Your HTCF Account
Account Creation
To request a user account on the HTCF, please send an email containing the WUSTLKey username and department ID (Workday 'CC' number), for billing purposes.
Logging In
WUSTLKey credentials are used for authentication.
The login server, login.htcf.wustl.edu
is accessible via ssh.
As stated in the WUSTL and HTCF Policies, accounts and passwords cannot be shared.
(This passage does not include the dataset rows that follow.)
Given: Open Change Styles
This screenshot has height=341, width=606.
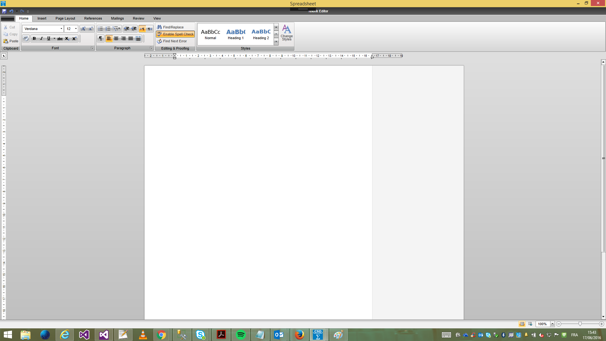Looking at the screenshot, I should point(287,33).
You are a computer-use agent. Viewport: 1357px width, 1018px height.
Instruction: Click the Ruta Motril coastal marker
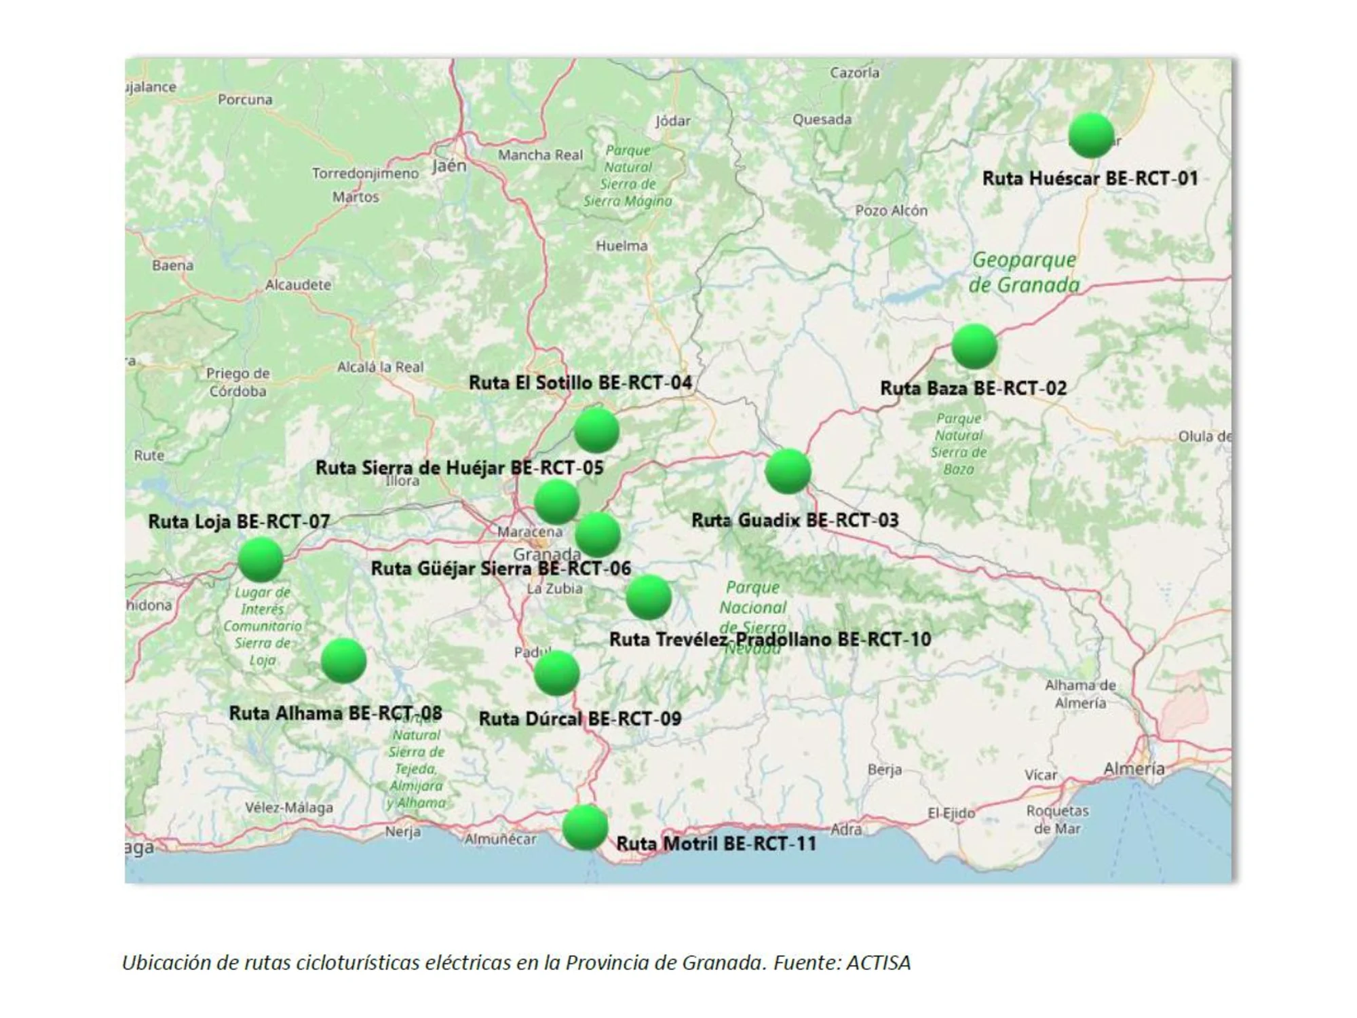[x=585, y=827]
All users must have their own account.
First things first...
Before using the HTCF, it's important to read through and understand:
-
The HTCF Storage
-
Using software on the HTCF
Jobs
Resources
The number of CPUs and MBs of RAM per node can be found using the Slurm sinfo command:
$ sinfo -N -p general -o '%n %c %m'
Interactive
Interactive sessions are for running interactive scripts, vizualization, any tasks that are too computational intensive to run on the login node not submitted via sbatch. The defaults are: 1 CPU core, 1 GB RAM, and a time limit of 8 hours.
Note
The HTCF is primarily a batch queuing system.
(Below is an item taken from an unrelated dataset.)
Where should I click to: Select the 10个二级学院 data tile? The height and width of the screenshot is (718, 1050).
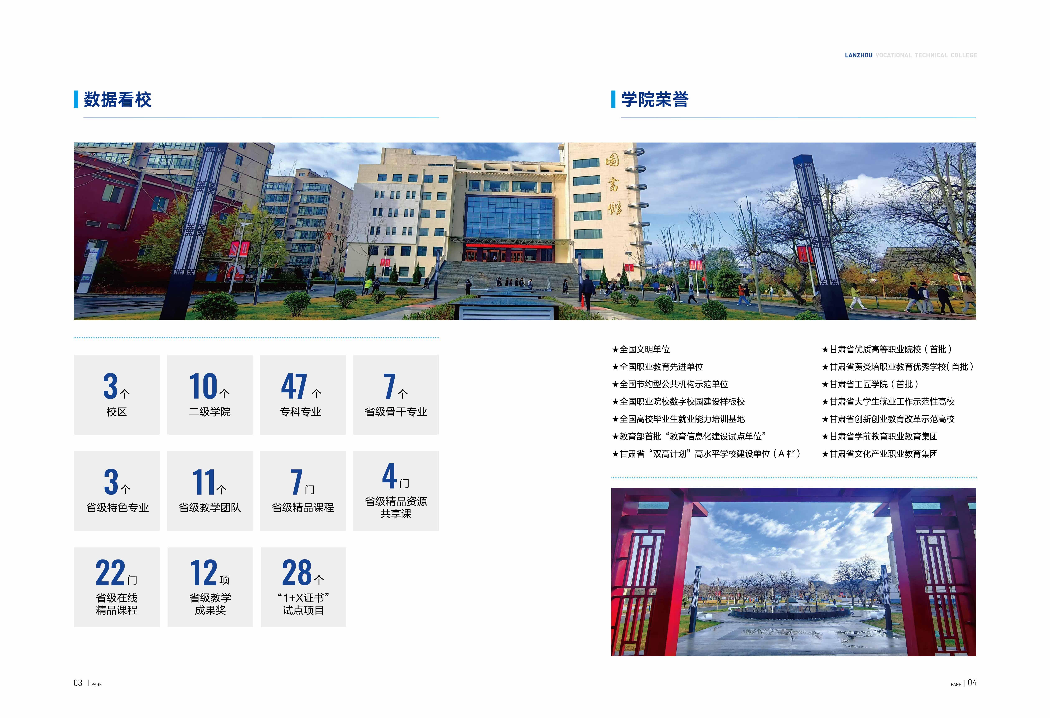point(210,394)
Interactive jobs are meant to function as daily workspaces. Because interactive jobs are by their nature, inefficient, they are not meant to be running continuously for more than 1 day.
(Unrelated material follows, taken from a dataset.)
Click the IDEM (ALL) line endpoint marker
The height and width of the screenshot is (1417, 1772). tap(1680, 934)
When using interactive tools such as rstudio or jupyter, please make sure the jobs are using the "interactive" queue (using sbatch/srun parameters -J interactive -p interactive
)
Jobs using interactive tools that are not in the interactive queue will be subject to cancellation in order to free up resources for batch jobs.
Tools such as Rscript can be used to run R programs in a batch fashion. It appears that jupyter notebooks can also be run in a batch fashion.
Thanks for helping to ensure fairness for all folks on the HTCF.
An interactive session can be started using the Slurm srun
command:
$ srun --mem-per-cpu=<MBs> --cpus-per-task=<num> -J interactive -p interactive --pty /bin/bash -l
Batch Job Submission
- Determine resources
- Create Job File
- Create sbatch file with required resources
- Submit
- Monitor
Workflow
Jobs typically follow a generic workflow.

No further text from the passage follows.